Development and Applications of High Performance Electronic Structure Methods and Algorithms for Excited Molecules and Materials
Photochemically active materials are critical for applications in renewable energy, and are also of fundamental interest at the interface between physics, chemistry, and the life sciences. Photochemical processes are particularly complex because they involve multiple intrinsically quantum phenomena: chemical bond breaking and formation; electronic excited states; and environmental quantum dissipation. Associated with these phenomena are open chemical questions, such as the role of correlations of excited electrons in chemical reactions in materials, or the structure-property relationships that govern nonlinear optical response of molecules. Answering such questions through experiments alone has proved difficult. Theoretical modeling can thus add important insights at the microscopic level.
Our research project will explore and innovate accurate ab initio quantum chemistry modeling methodologies and carry out large-scale computations for electronic structures in photochemically excited molecules and materials.

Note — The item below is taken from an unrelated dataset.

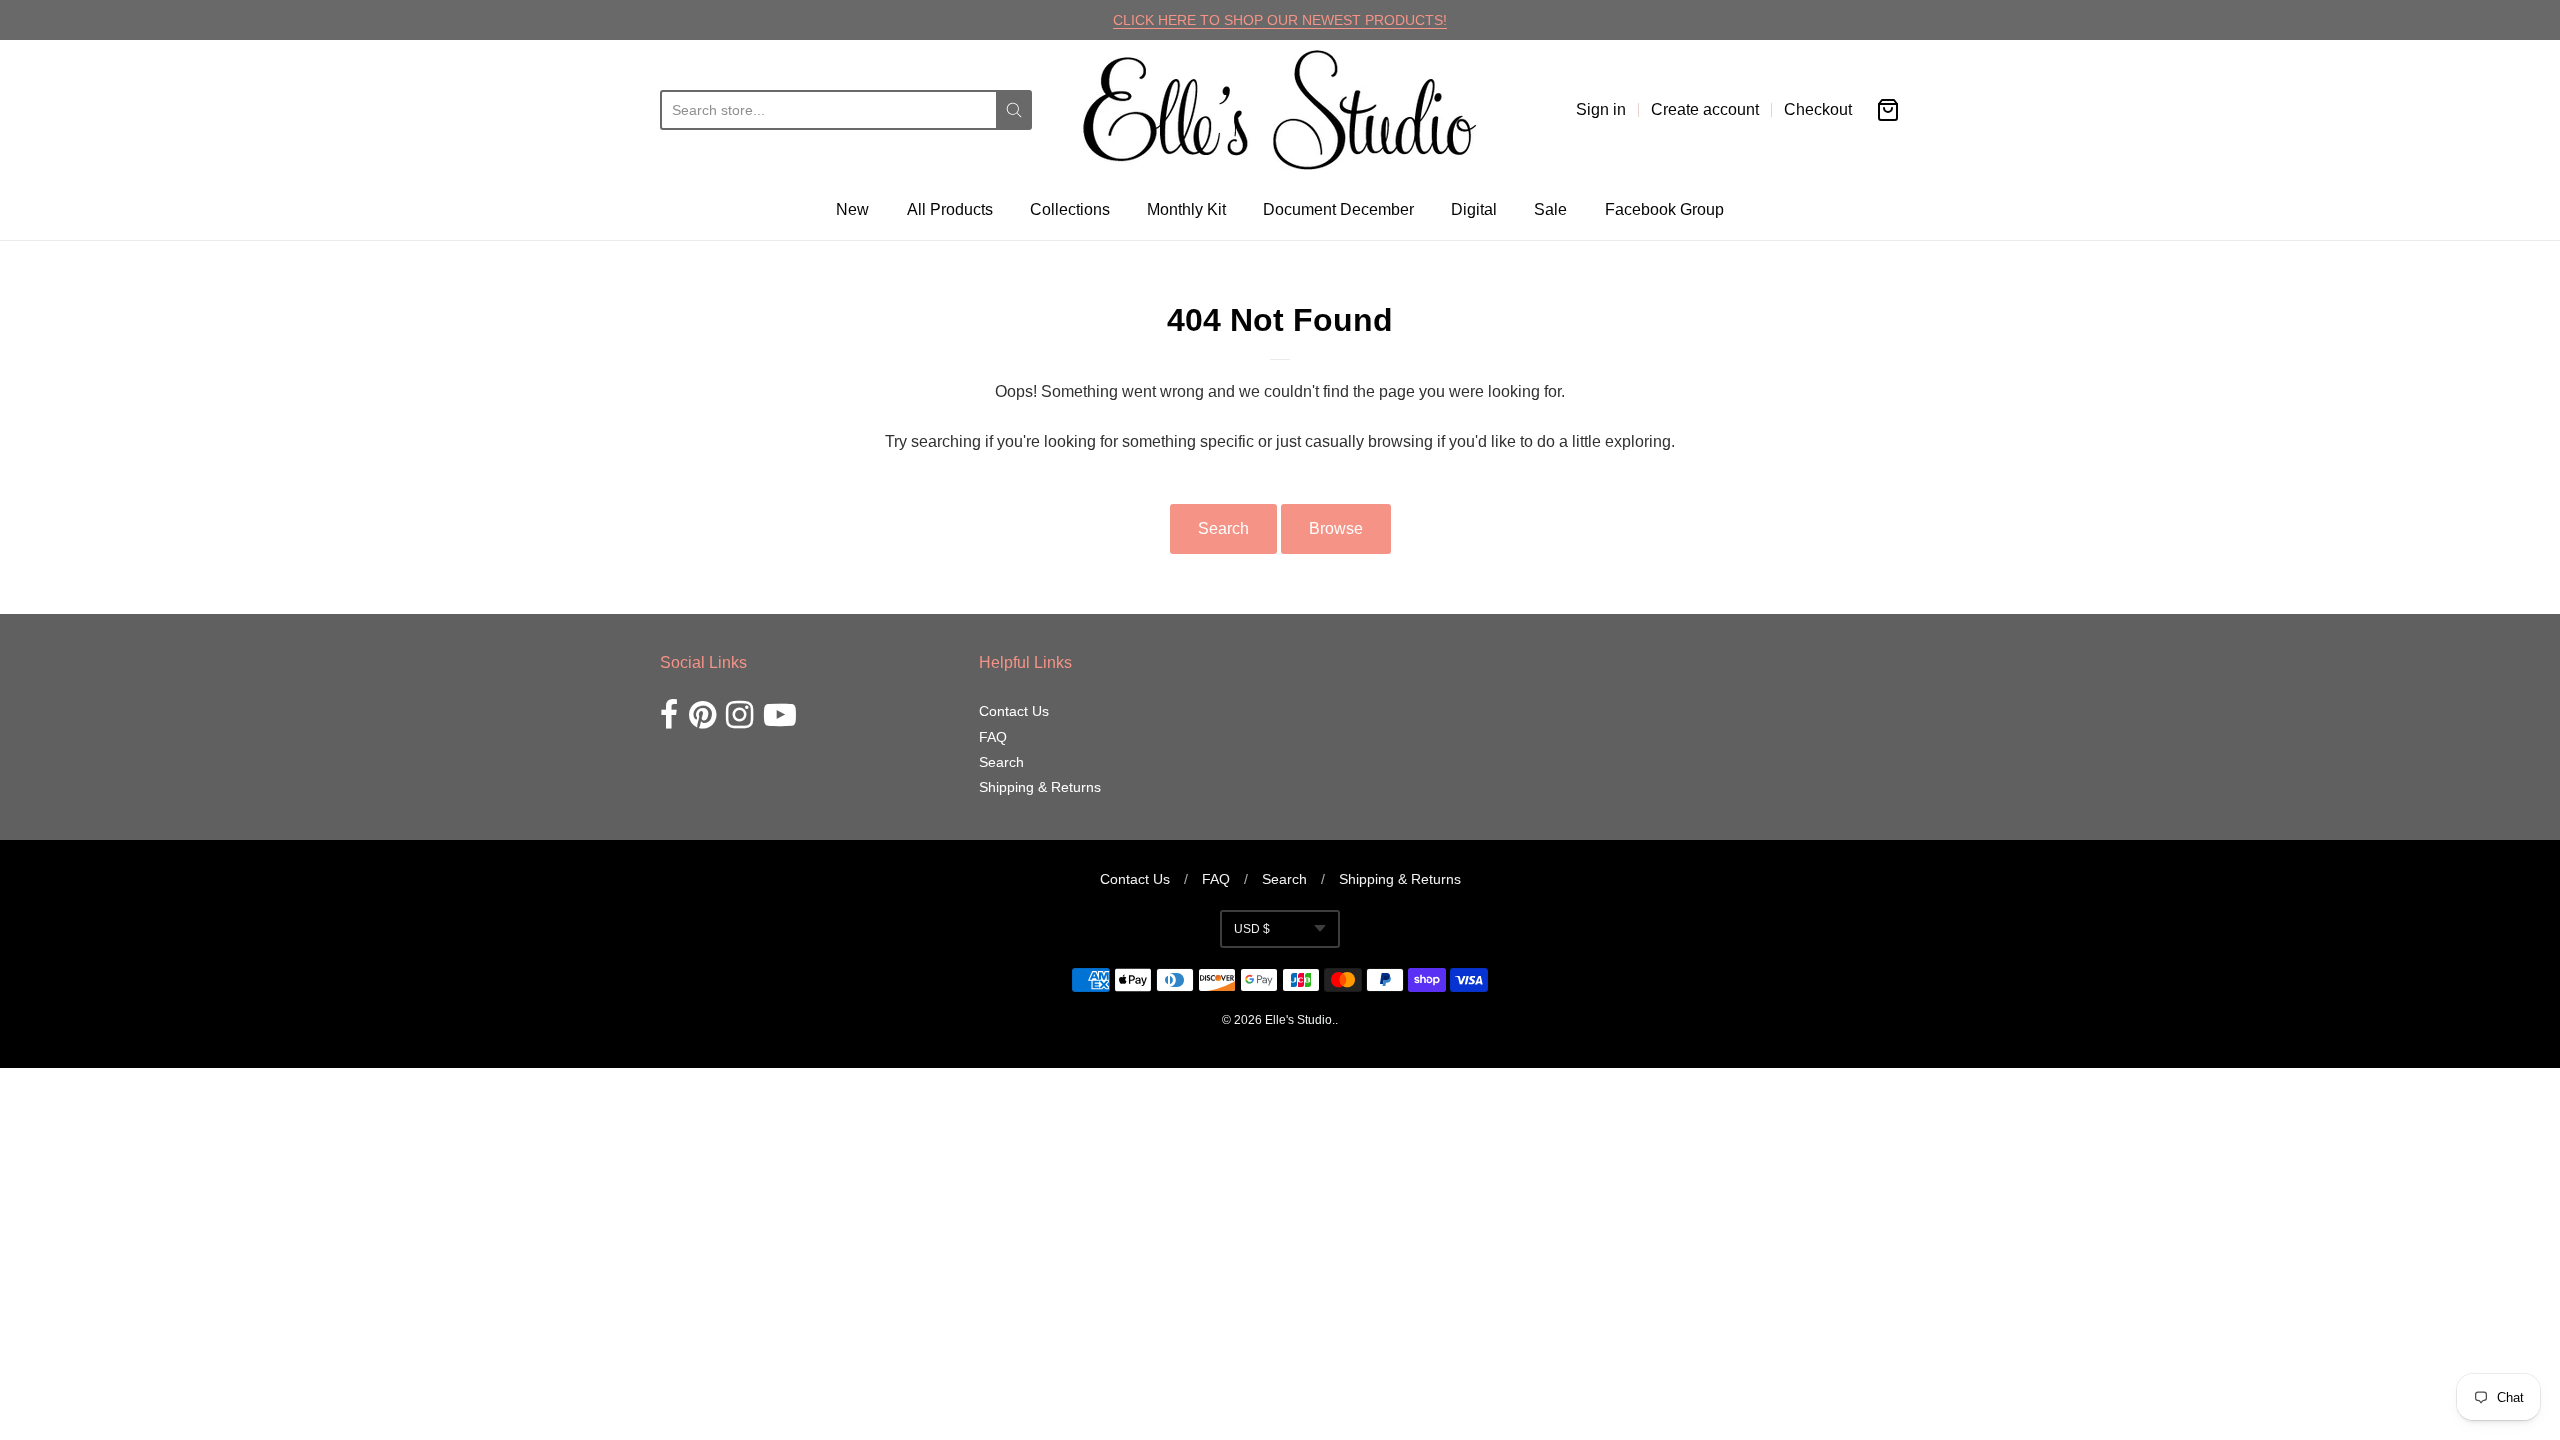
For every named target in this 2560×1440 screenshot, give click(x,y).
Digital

Novel numerical algorithms of high predictive power will be investigated, implemented and benchmarked for computational precision and efficiency. On the application side, our primary chemical interest will be to develop an understanding of each important photochemical step in the context of problems of chemical, biological and materials relevance, using powerful new electronic structure and dynamics methods firmly rooted in HKU's High Performance Computing facilities.